There's No Magic Number
The good news is that you don't have to dread a specific day set aside on your mental calendar as that perfect time to tell your child about those birds and bees. There is no set age for when you should tell your child about sex.
The bad news (if you choose to look at it that way) is that those talks with your child about sex are a continuous thing and should occur many times over time. What these talks entail will depend on what details they're ready for, or questions they might have (often about things they have heard on TV or from their playmates or friends at school).
Start Teaching Them from the Beginning
No, you don't have to go into all the details, but you should start by teaching them the proper names for their private parts. This will make your conversation with them later, when going into the details of sex, sound less ridiculous and you'll be more likely to keep a straight face with the absence of words like "pee-pee" and the like (can't you just hear it now?).

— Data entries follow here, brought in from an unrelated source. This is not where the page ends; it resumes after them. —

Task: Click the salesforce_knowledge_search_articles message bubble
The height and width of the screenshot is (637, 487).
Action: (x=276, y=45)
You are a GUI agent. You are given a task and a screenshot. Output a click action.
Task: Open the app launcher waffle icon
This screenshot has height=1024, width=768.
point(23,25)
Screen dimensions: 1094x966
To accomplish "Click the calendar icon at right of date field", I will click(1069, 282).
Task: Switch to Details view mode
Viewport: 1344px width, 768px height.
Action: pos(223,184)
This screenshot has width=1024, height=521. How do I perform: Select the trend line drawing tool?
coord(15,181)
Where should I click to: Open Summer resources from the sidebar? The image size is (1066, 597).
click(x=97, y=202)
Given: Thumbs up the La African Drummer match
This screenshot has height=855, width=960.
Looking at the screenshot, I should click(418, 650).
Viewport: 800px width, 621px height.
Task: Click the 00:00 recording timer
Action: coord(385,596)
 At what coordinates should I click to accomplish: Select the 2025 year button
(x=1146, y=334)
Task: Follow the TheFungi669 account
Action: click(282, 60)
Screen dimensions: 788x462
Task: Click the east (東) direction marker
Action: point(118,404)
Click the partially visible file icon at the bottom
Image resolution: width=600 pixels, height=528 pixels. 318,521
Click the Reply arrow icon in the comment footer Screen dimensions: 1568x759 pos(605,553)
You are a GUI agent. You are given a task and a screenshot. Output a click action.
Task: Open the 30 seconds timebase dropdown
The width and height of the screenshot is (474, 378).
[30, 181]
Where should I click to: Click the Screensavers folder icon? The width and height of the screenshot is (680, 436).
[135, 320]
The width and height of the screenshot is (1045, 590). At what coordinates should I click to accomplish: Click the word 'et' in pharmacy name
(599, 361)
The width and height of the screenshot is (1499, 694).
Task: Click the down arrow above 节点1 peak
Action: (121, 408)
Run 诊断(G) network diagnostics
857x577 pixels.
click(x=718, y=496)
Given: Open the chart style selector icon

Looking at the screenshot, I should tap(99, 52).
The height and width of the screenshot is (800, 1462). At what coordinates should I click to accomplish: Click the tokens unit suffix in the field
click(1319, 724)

Also, it's important to teach them about what appropriate and inappropriate touching is, as soon as they're able to understand what touching is. This will protect them from becoming victims of abuse, as well as paving the way of making conversations of this kind come more naturally for you and your child later on.
Make sure you don't overwhelm them with information they don't yet have the vocabulary or maturity to understand. Encourage them to ask questions and do your best to answer those questions on a level that they can comprehend.
Fake It If You Have to
One very important thing is to make sure you don't act uncomfortable, upset or embarrassed when talking to your children about sex. They will pick up on this and be discouraged from coming to you again.
It can definitely be difficult when your eight year old comes off the bus and asks if kids can have sex (and you thought they were learning about multiplication and spelling). But if this happens, how you react can determine if your child will get the rest of their information from you or from an uncontrollable outside force.
When asked a question like this, stop what you are doing and have a calm sit-down talk with your child. Ask what they have heard, what they think about what they have heard, and then go from there on what you tell them. Take your cues from your child and answer what they are ready to hear.
It Does Get Easier
Once you start having a dialog with your child about sex, it will get easier to have that next conversation, and even easier the time after that. This also makes it easier to talk to them about your family's values and standards when it comes to sex, and they'll be more likely to listen to you if you're the main source of their sex education.
With this communication, you open the door to your child and create a trust and lasting bond with them. They're more likely to listen to what you have to say when you allow them to come to you with their concerns and then honestly answer their questions.
Just use your best judgement based on your knowledge of your child when deciding how much to divulge at once. Since this is a continuous process, you don't have to fit it all in one sitting. That's a good thing! By the time you get to that part of the lesson that you most dreaded, it should go pretty smoothly (at least in comparison to a one time, tell-everything-conversation).